AIM OF THE EXERCISE.
Go line by line through the records and tally those that include "text". Respond with the tally only.

------------

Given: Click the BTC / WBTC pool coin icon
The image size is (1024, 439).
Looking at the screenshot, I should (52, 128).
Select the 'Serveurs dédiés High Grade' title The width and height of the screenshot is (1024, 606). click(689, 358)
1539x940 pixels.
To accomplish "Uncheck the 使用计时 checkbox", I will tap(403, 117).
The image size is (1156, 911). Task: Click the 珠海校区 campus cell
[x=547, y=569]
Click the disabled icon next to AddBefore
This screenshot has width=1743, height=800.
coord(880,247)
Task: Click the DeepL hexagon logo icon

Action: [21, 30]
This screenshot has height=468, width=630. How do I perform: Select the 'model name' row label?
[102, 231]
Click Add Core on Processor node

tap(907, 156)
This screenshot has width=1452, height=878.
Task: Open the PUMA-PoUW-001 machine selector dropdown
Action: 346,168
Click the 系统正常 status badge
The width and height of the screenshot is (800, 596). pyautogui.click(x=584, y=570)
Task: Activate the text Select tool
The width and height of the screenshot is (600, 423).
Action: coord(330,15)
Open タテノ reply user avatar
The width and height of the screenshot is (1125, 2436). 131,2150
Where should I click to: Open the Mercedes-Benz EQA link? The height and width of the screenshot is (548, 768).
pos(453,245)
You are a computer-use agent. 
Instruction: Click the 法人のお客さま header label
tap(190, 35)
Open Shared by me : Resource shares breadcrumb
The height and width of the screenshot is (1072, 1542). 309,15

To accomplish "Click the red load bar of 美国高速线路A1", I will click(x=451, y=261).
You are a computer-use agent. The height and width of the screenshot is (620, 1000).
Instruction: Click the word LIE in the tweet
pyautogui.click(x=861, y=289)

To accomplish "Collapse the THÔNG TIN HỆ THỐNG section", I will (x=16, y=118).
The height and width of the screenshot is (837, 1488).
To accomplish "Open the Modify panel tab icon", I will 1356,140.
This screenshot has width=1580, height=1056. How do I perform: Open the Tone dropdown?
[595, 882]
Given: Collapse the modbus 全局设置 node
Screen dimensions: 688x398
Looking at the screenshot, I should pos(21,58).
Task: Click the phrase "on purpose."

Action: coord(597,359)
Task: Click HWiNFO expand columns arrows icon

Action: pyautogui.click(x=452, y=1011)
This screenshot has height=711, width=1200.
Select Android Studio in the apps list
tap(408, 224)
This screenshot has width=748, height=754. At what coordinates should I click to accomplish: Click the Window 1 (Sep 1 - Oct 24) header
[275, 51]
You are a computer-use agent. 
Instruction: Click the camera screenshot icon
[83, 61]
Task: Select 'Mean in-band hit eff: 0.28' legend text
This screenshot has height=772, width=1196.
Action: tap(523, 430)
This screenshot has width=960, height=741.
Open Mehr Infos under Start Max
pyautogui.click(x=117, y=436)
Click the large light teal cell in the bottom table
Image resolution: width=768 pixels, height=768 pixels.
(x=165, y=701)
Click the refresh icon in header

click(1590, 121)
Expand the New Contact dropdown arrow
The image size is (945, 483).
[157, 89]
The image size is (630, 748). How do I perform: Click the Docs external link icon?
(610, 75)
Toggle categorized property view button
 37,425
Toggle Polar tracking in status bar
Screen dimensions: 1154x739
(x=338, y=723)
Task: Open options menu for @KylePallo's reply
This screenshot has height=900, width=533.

------------

ANSWER AREA.
2